Article activity feed

  1. Reviewer #3 (Public Review):

    This paper presents an extensive study on providing a large dataset CEM500K, pre-trained models for electron microscopy data. This dataset is provided by the authors as an unlabeled dataset for supporting generalization problems like transfer learning.

    Strengths:

    — The motivation problem is well defined as the lack of large and, importantly, diverse training datasets of supervised DL segmentation models for cellular EM data.

    — A large and comprehensive dataset, CEM500K, including both 2D and 3D images is designed by the authors to overcome this issue.

    — The experimental results present the efficiency and prominent role of this dataset in training DL.

    Concerns:

    — Some of the claims have not been well supported by proofs/references/examples. As an example, the following claim "The homogeneity of such datasets often means that they are ineffective for training DL models to accurately segment images from unseen experiments" would be more valuable if some examples are provided by the authors.

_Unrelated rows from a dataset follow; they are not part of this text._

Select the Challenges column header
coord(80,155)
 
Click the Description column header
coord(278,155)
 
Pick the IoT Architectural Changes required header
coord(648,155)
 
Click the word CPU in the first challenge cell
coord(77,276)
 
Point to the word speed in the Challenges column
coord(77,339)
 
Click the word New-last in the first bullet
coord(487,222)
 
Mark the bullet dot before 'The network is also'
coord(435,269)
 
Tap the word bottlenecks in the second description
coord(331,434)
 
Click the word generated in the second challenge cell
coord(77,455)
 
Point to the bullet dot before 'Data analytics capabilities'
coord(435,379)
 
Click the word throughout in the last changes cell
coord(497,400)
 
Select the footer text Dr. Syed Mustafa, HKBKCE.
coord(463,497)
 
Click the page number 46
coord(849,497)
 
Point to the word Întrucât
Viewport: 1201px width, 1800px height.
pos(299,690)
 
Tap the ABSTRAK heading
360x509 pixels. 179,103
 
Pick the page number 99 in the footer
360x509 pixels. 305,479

  2. Reviewer #2 (Public Review):

    In their manuscript "CEM500K - A large-scale heterogeneous unlabeled cellular electron microscopy image dataset for deep learning", the authors describe how they established and evaluated CEM500K, a new dataset and evaluation framework for unsupervised pre-training of 2D deep learning based pixel classification in electron microscopy (EM) images.

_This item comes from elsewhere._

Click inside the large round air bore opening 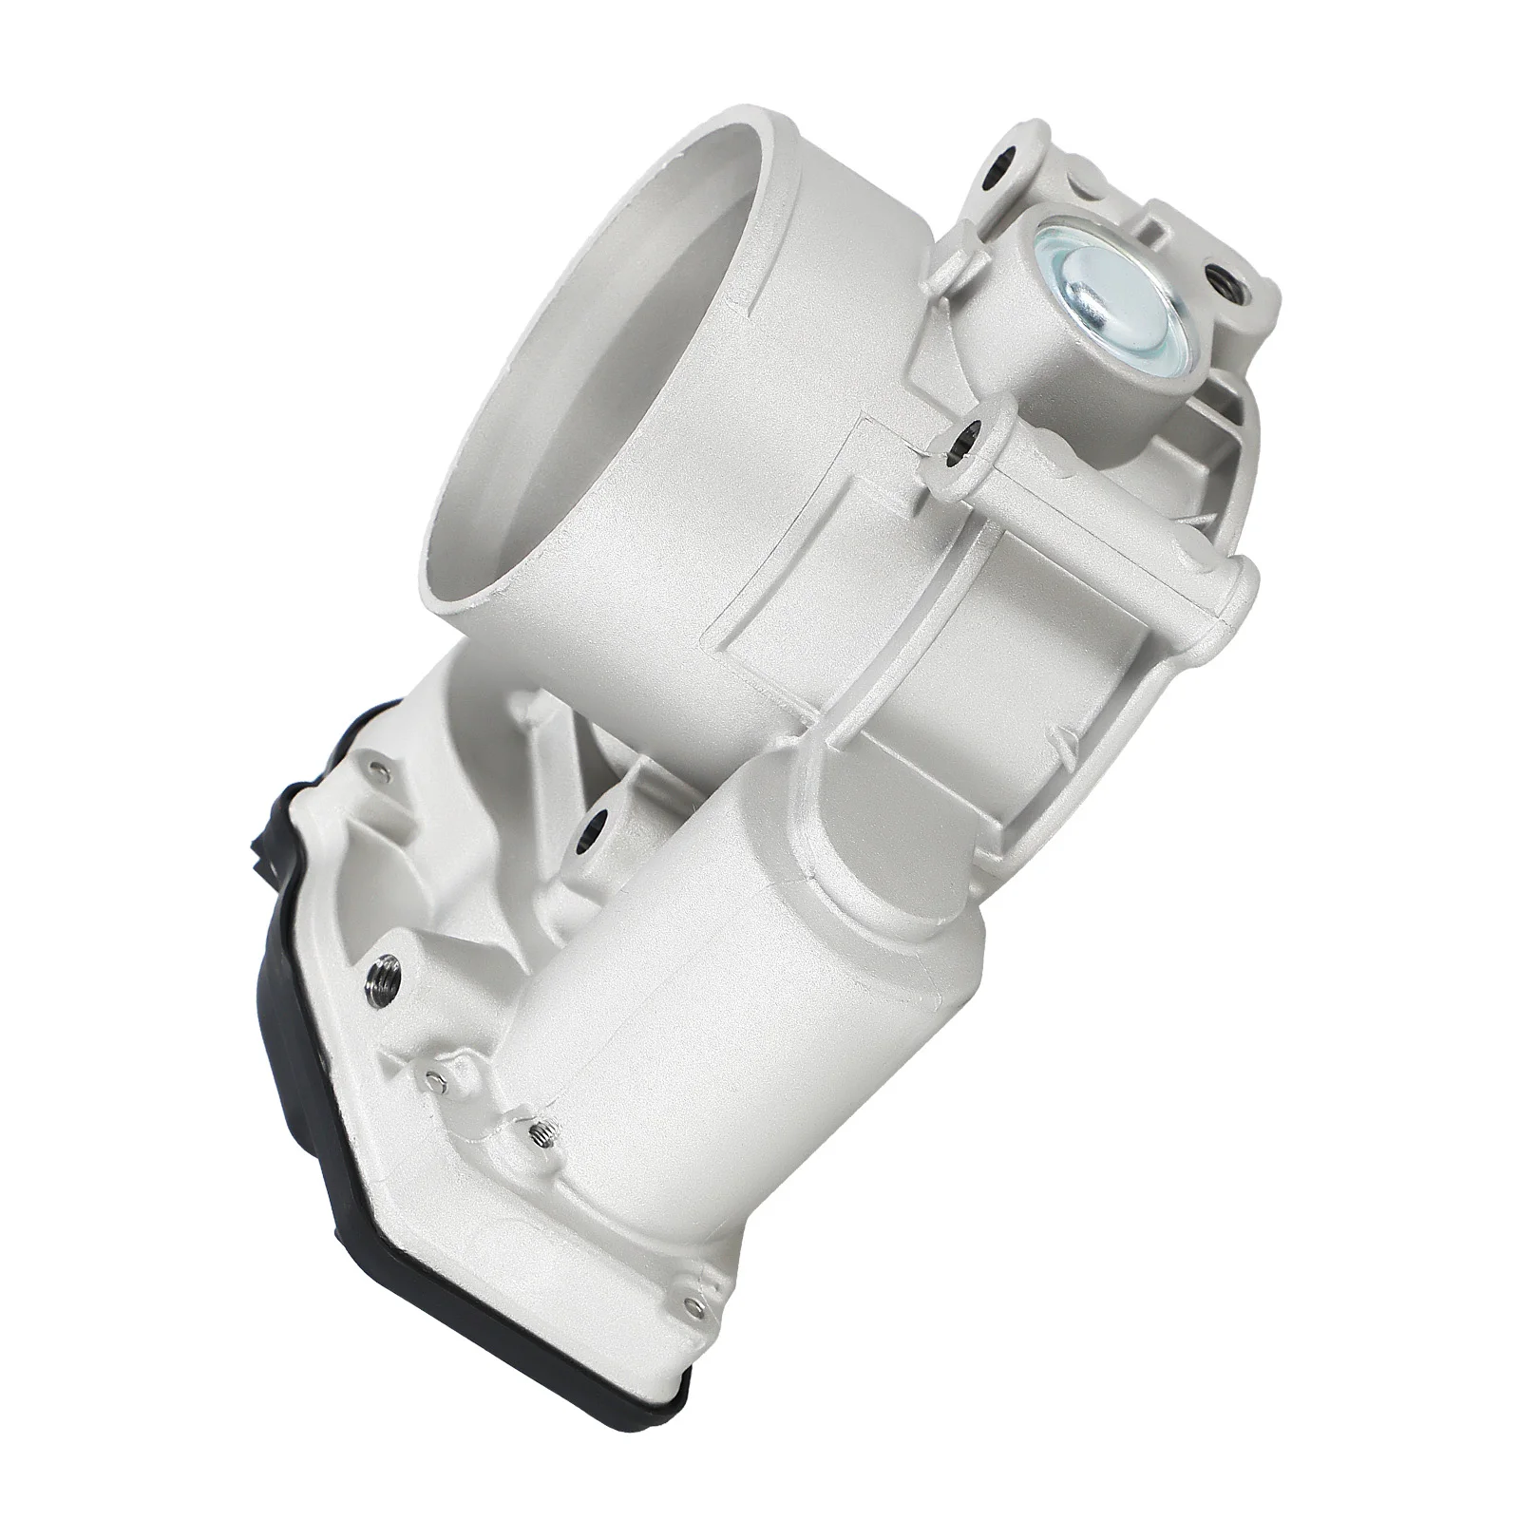(x=608, y=314)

    The authors argue that unsupervised pre-training on large and representative image datasets using contrastive learning and other methods has been demonstrated to benefit many deep learning applications. The most commonly used dataset for this purpose is the well established ImageNet dataset. ImageNet, however, is not representative for structural biases observed in EM of cells and biological tissues.

    The authors demonstrate that their CEM500K dataset leads to improved downstream pixel classification results and reduced training time on a number of existing benchmark datasets a new combination thereof compared to no pre-training and pre-training with ImageNet.

    The data is available on EMPIAR under a permissive CC0 license, the code on GitHub under a similarly permissive BSD 3 license.

    This is an excellent manuscript. The authors established an incredibly useful dataset, and designed and conducted a strict and sound evaluation study. The paper is well written, easy to follow and overall well balanced in how it discusses technical details and the wider impact of this study.

  3. Reviewer #1 (Public Review):

    This manuscript describes the curation of a training dataset, CEM500K, of cellular electron microscope (EM) data including STEM, TEM of sections, electron tomography, serial section and array tomography SEM, block-face and focused-ion beam SEM. Using CEM500K to train an unsupervised deep learning algorithm, MoCoV2, the authors present segmentation results on a number of publically available benchmark datasets. They show that the standard Intersection-over-Union scores obtained with the CEM500K-trained MoCoV2 model, referred to as CEM500K-moco, equal or exceed the scores of benchmark segmentation results. They also demonstrate the robustness of CEM500K-moco's performance with respect to input image transformations, including rotation, Gaussian blur and noise, brightness, contrast and scale. The authors make the remarkable discovery that MoCoV2 spontaneously learned to use organelles as "landmarks" to identify important features in images, simulating human behavior to some degree.

  4. Evaluation Summary:

    This manuscript describes the curation of a training dataset that will be an important resource for developers of new segmentation and deep-learning algorithms for electron microscopy data. The small size of the dataset makes it easy to use, and its broad range of image modalities ensure that the model will be applicable in many situations, making it very useful for the community.

    (This preprint has been reviewed by eLife. We include the public reviews from the reviewers here; the authors also receive private feedback with suggested changes to the manuscript. Reviewer #1 and Reviewer #2 agreed to share their names with the authors.)